◆ ИСХОДНЫЙ ОТРЫВОК ◆
+-------+
Мне легче знать, что дурно мне только от себя. Но думаю пока, что теперь самое лучшее все‑таки ничего не предпринимать. Хотя тяжело».
Бирюков говорит, будто Л. Н. сказал, что Чертков «подвел» его. Это всех нас поразило и чрезвычайно расстроило и показалось совершенно невероятным.
Между тем Бирюков год тому назад сам говорил Александре Львовне о том, что нужно сделать завещание, и обсуждал даже подробности, до имен свидетелей включительно. Потом, в другой приезд, он спрашивал ее опять об этом, и она сказала ему, чтобы он не беспокоился, что многое уже сделано.
И вот теперь, не зная еще ничего определенного, он заговорил в прошлый раз у Чертковых с Анной Константиновной о завещании. Она, думая, что он все знает, говорила с ним ничего не скрывая; а он потом стал приставать с обвинениями к и без того измученному Л. Н.
+-------+
◆ ЗАДАНИЯ ◆
A. Про кого, по словам Бирюкова, Л. Н. сказал, что тот его «подвел»?
B. Перечислите всех людей, названных в отрывке о завещании по имени, фамилии или инициалам.
C. Выпишите из отрывка о завещании без изменений участок текста от «Бирюков говорит, будто» до «измученному Л. Н.» включительно.
+-------+
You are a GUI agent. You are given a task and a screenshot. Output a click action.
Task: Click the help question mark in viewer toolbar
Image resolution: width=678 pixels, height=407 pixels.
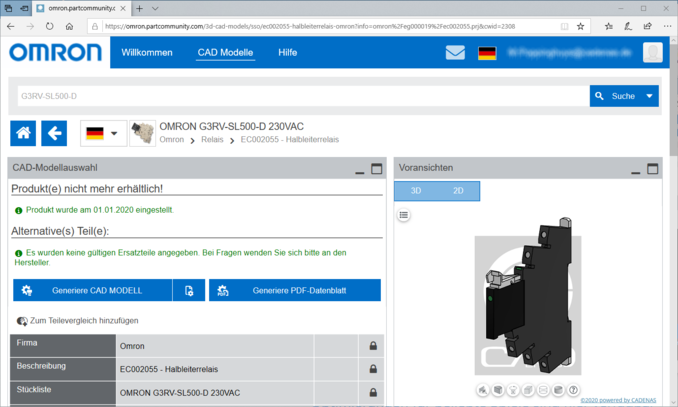(574, 390)
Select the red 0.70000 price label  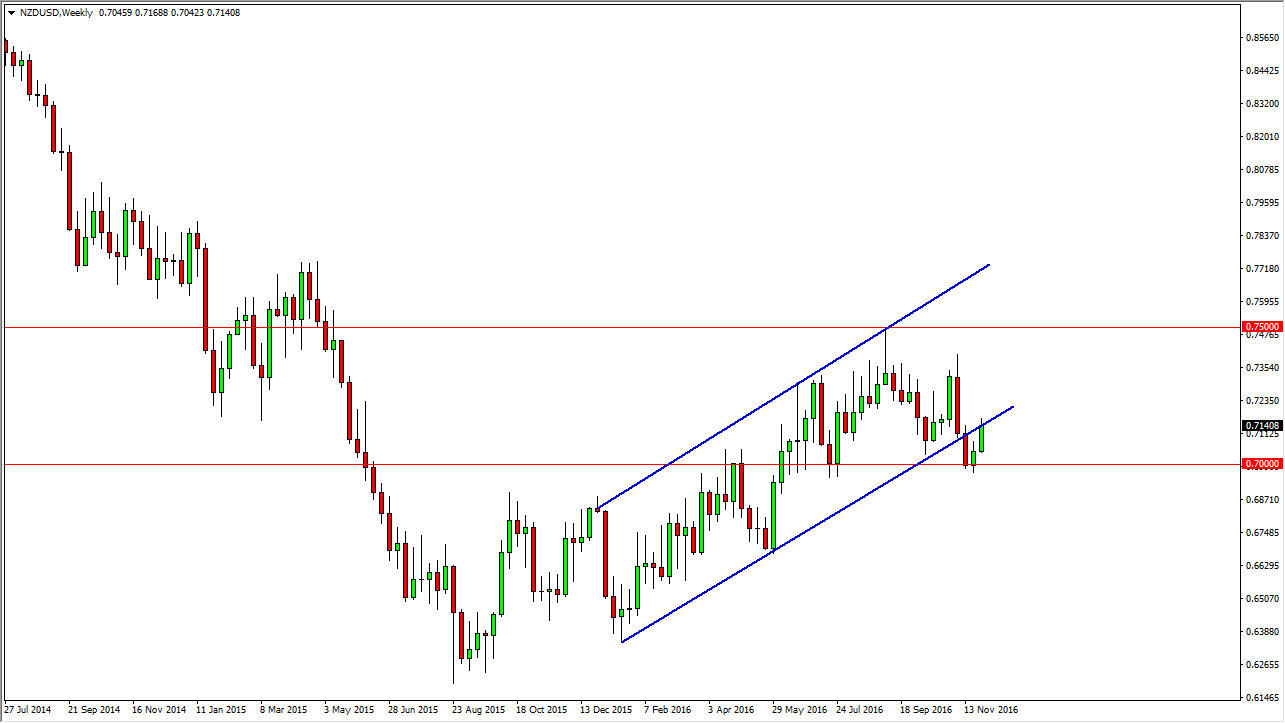click(1261, 464)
+-------+
◆ ОТВЕТЫ ПО ПОРЯДКУ ◆
A. Про Черткова.

B. Бирюков, Л. Н., Чертков, Александра Львовна, Анна Константиновна.

C.
Бирюков говорит, будто Л. Н. сказал, что Чертков «подвел» его. Это всех нас поразило и чрезвычайно расстроило и показалось совершенно невероятным.
Между тем Бирюков год тому назад сам говорил Александре Львовне о том, что нужно сделать завещание, и обсуждал даже подробности, до имен свидетелей включительно. Потом, в другой приезд, он спрашивал ее опять об этом, и она сказала ему, чтобы он не беспокоился, что многое уже сделано.
И вот теперь, не зная еще ничего определенного, он заговорил в прошлый раз у Чертковых с Анной Константиновной о завещании. Она, думая, что он все знает, говорила с ним ничего не скрывая; а он потом стал приставать с обвинениями к и без того измученному Л. Н.